At microscopic examination, histiocytic infiltration was observed with a dose-related trend at all dose-levels in the ileum of males and females and from the mid-dose level in the jejunum of males. In the absence of any degenerative changes, this observation was considered to be non adverse.In the mesenteric lymph nodes, infiltration with histiocytes were observed in all males whatever the dose and in all females of the mid and high-dose groups and in 2 out 5 females treated at low dose. The grade of the histiocytic infiltration increased in a dose-dependent manner in both sexes being minimal in 5 animals and mild in 2 animals of the low-dose level and mild in 2 animals and moderate in 8 animals of the high-dose level. In the absence of degenerative changes, this observation was considered to be non adverse.

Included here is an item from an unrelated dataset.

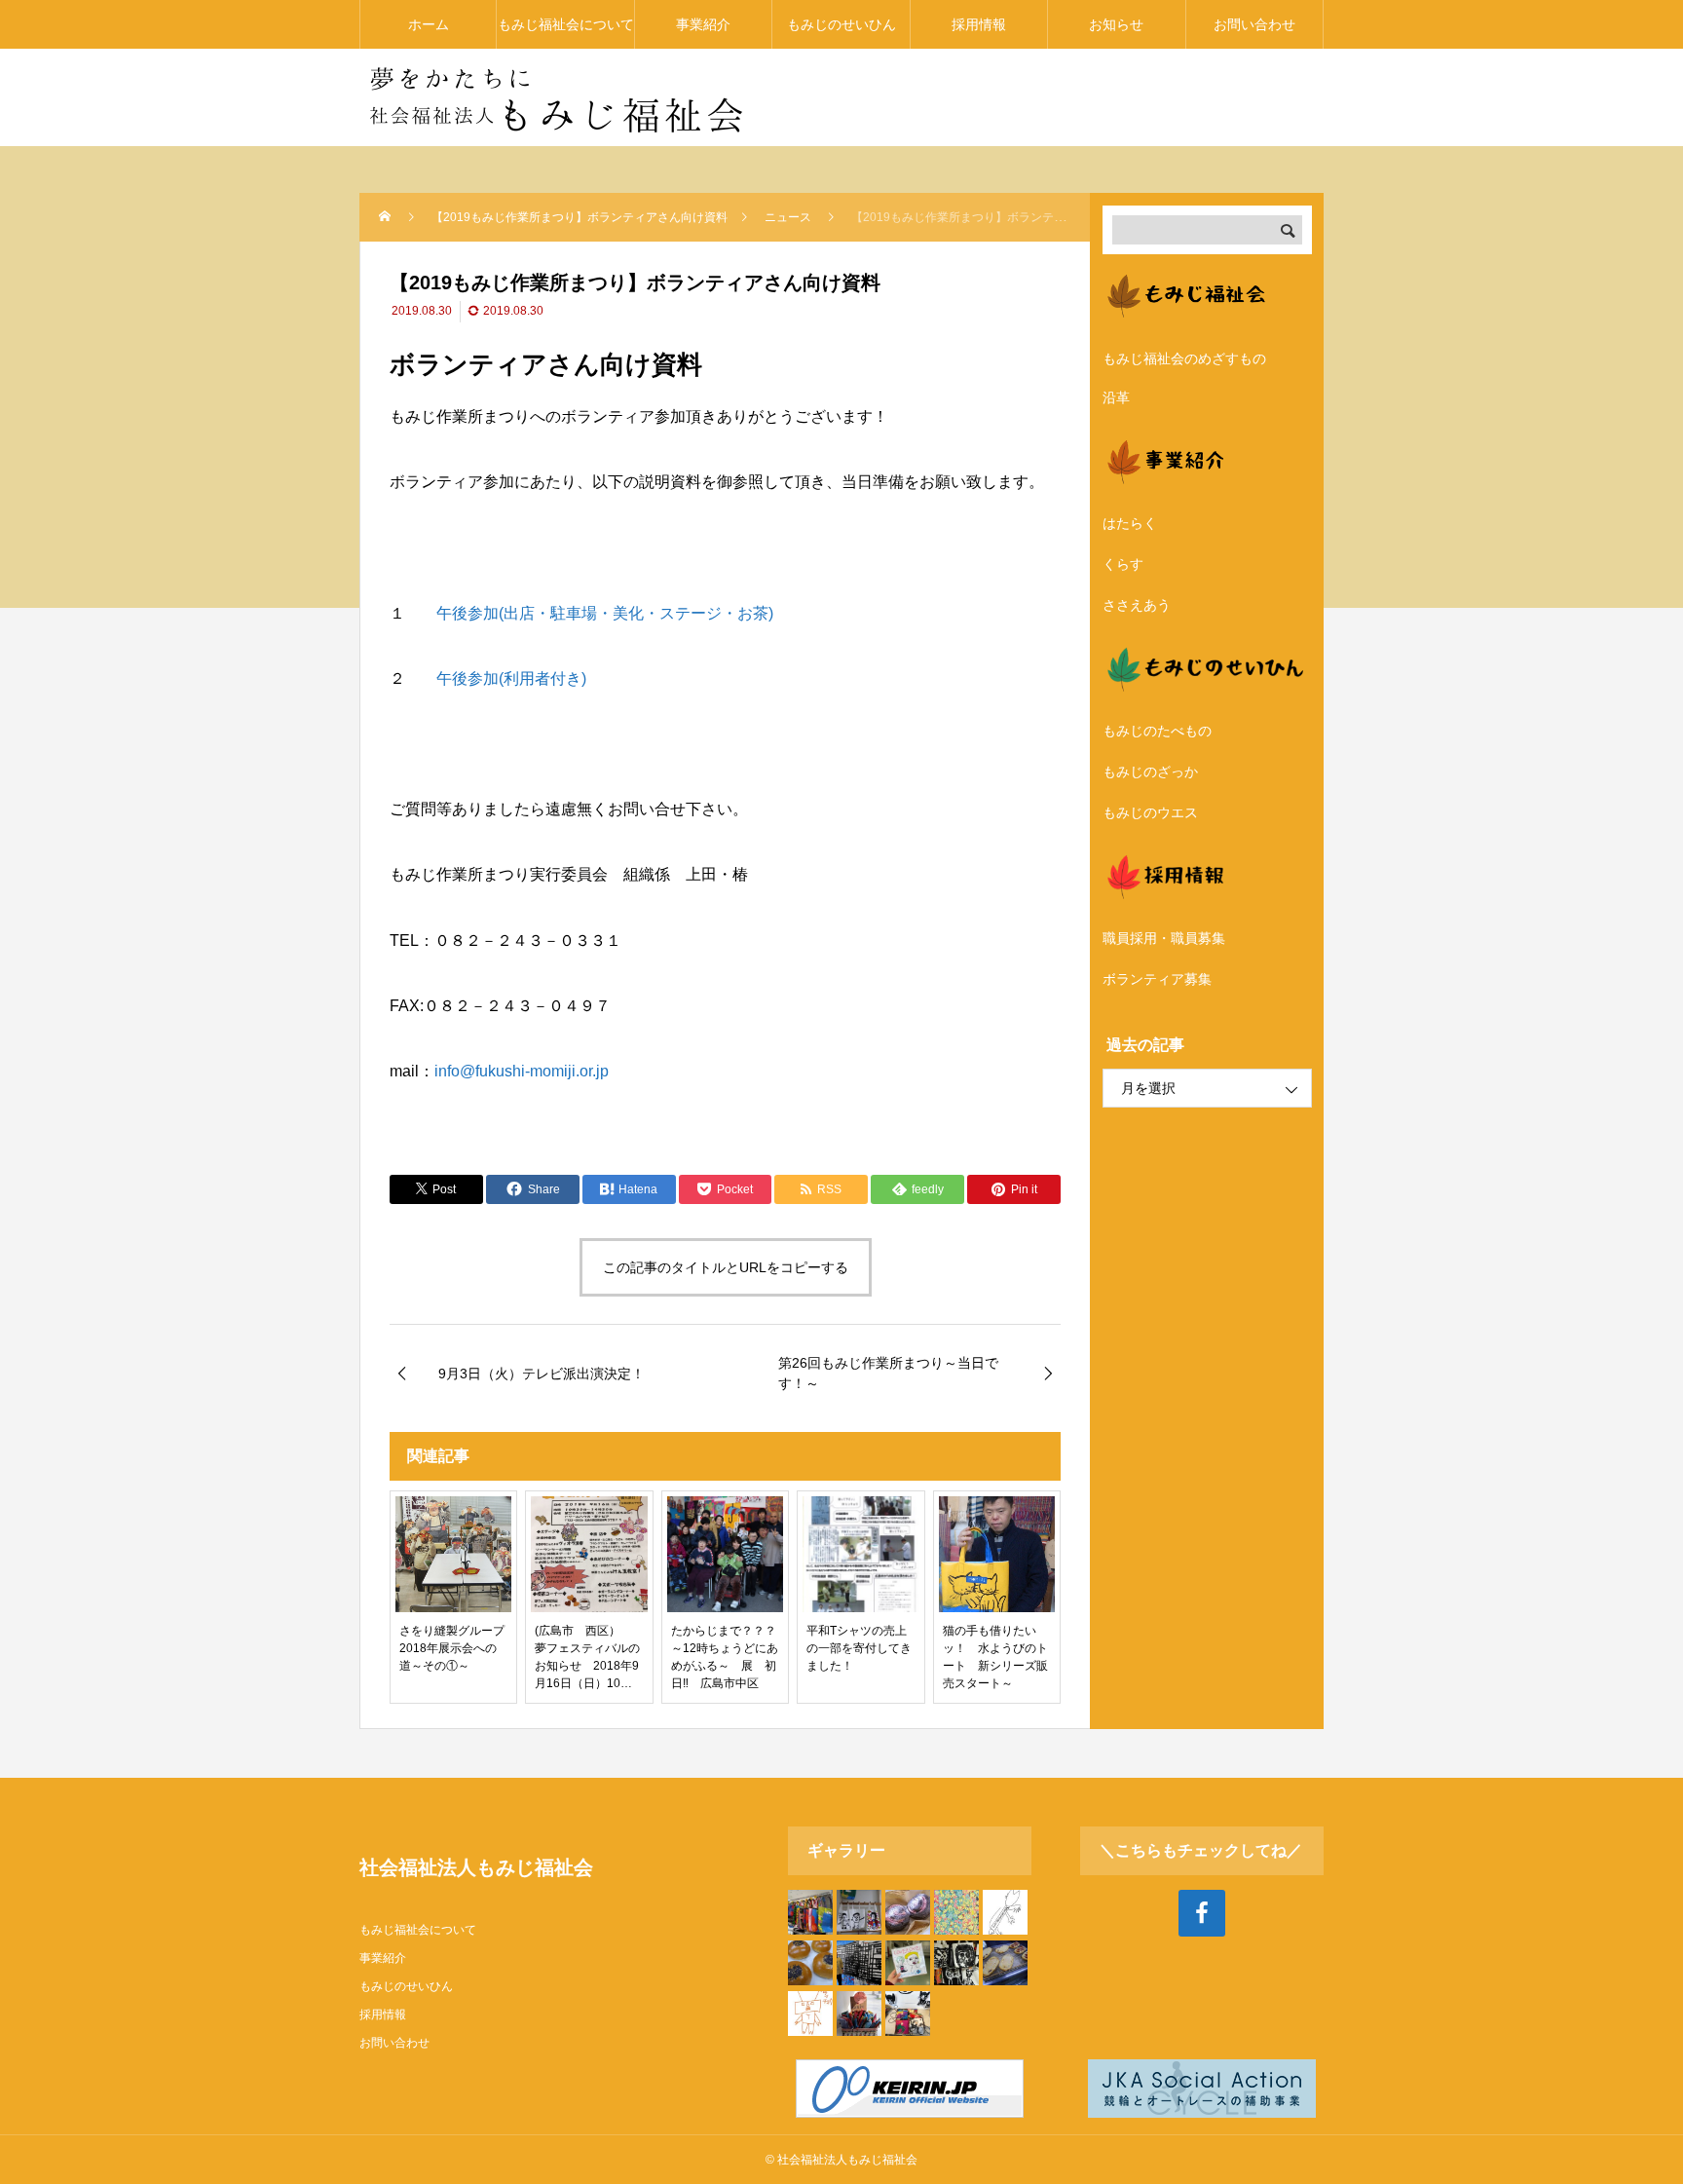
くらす (1123, 564)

In conclusion, parameters like body weight, neurology, clinical biochemistry, gross necropsy, organ weight remained unaffected up to 48 mg/kg bw/day. At the highest dose-level, most of the animals had piloerection. Salivation and respiratory sounds were also observed but these clinical signs are frequently observed with strong irritant / corrosive substances administered by gavage and were therefore not considered as toxicologically relevant. At the highest dose-level, changes in haematological parameters and decrease in food consumption during the post –natal period were also seen in females. No such findings were noted at the lower dose-levels. Test item-related histopathological changes were observed in small intestine and the mesenteric lymph node in all treated groups.Both males and females had infiltration with histiocytes that probably contained test-item lipid complexes which are poorly degraded by lysosomal enzymes. As no degenerative changes were associated, this effect was therefore considered to be non‑adverse.

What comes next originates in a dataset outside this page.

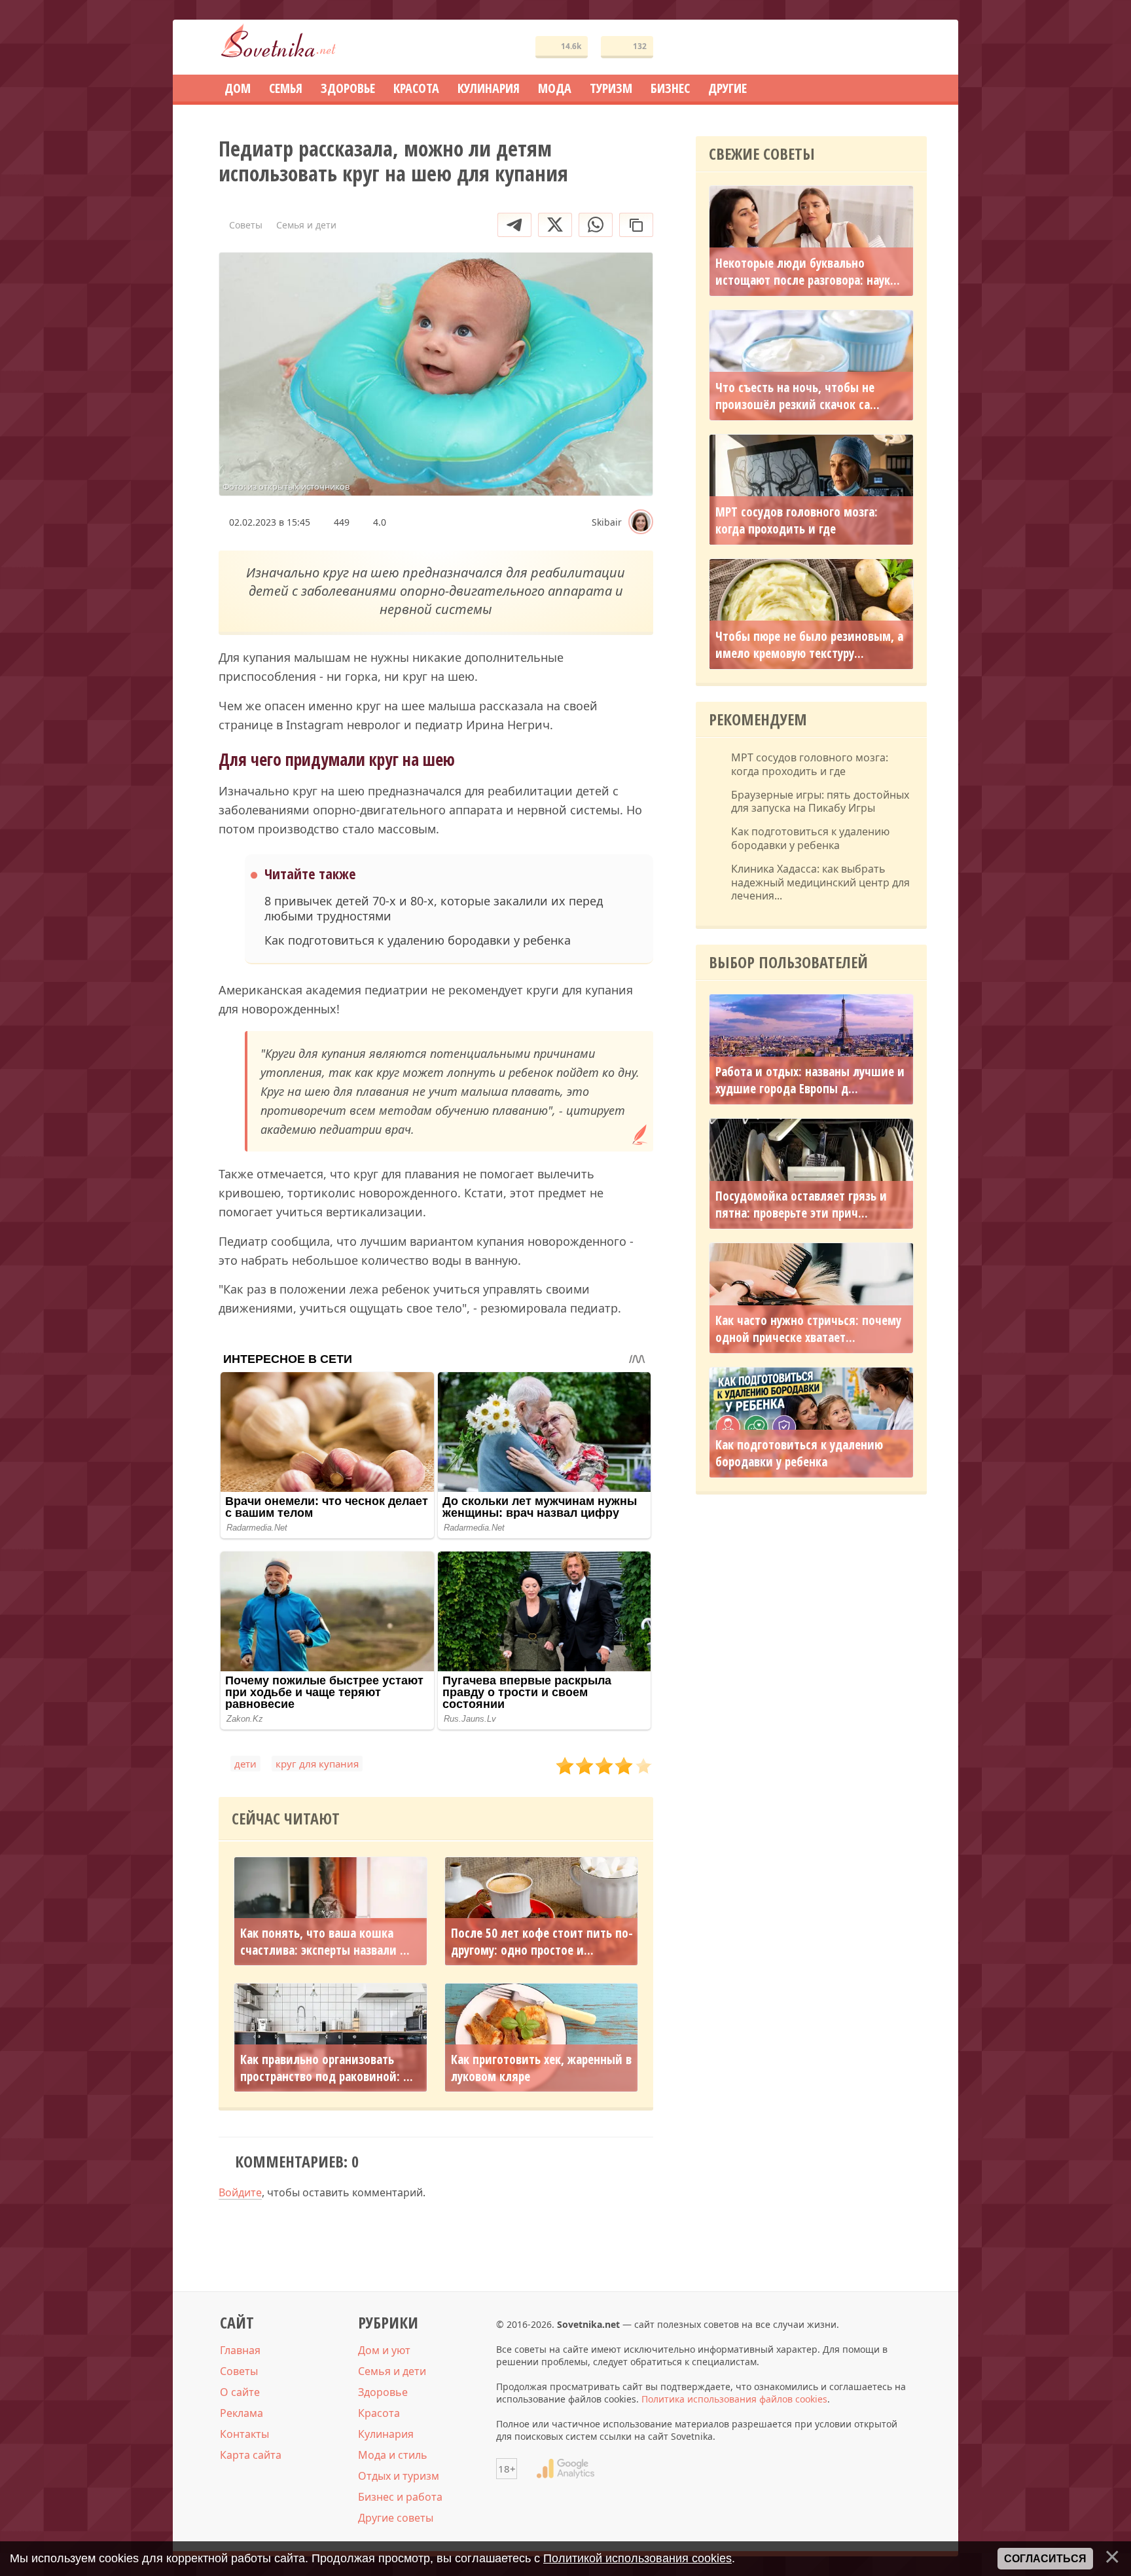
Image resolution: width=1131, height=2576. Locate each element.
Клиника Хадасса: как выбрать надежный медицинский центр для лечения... (820, 882)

Based on the data generated from this study, A No Observed Effect Level (NOEL) could not be established for the parental toxicity due to histopathological findings in small intestine and mesenteric lymph nodes in all treated groups. As no degenerative changes were associated, these findings were therefore considered to be non‑adverse and the No Observed Adverse Effect Level (NOAEL) was considered to be 24 mg/kg/day.

 

Justification for classification or non-classification

According to the criteria laid down in EU regulation (EC) n° 1272/2008 (CLP) and the EU directive 67/548/EEC, the substance is not classified for repeated dose toxicity.